→ **WHAT IS BEING ASKED**
Reproduce the listing exactly, from the line containing "What are the" up to and including the line containing "(363, 799).".

(DATASET RECORDS)

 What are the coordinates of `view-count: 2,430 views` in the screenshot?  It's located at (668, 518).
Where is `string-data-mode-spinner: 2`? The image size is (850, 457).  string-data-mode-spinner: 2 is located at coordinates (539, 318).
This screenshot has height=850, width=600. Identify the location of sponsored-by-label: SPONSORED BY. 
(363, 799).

(End DATASET RECORDS)
(DATASET RECORDS)

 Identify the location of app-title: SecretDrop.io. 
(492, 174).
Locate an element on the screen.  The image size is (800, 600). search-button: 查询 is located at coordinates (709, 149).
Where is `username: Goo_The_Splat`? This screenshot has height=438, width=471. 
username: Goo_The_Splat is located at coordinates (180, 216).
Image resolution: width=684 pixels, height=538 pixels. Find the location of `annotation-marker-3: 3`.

(End DATASET RECORDS)

→ **THE COMPLETED TASK**
 What are the coordinates of `view-count: 2,430 views` in the screenshot?  It's located at (668, 518).
Where is `string-data-mode-spinner: 2`? The image size is (850, 457).  string-data-mode-spinner: 2 is located at coordinates (539, 318).
This screenshot has height=850, width=600. Identify the location of sponsored-by-label: SPONSORED BY. 
(363, 799).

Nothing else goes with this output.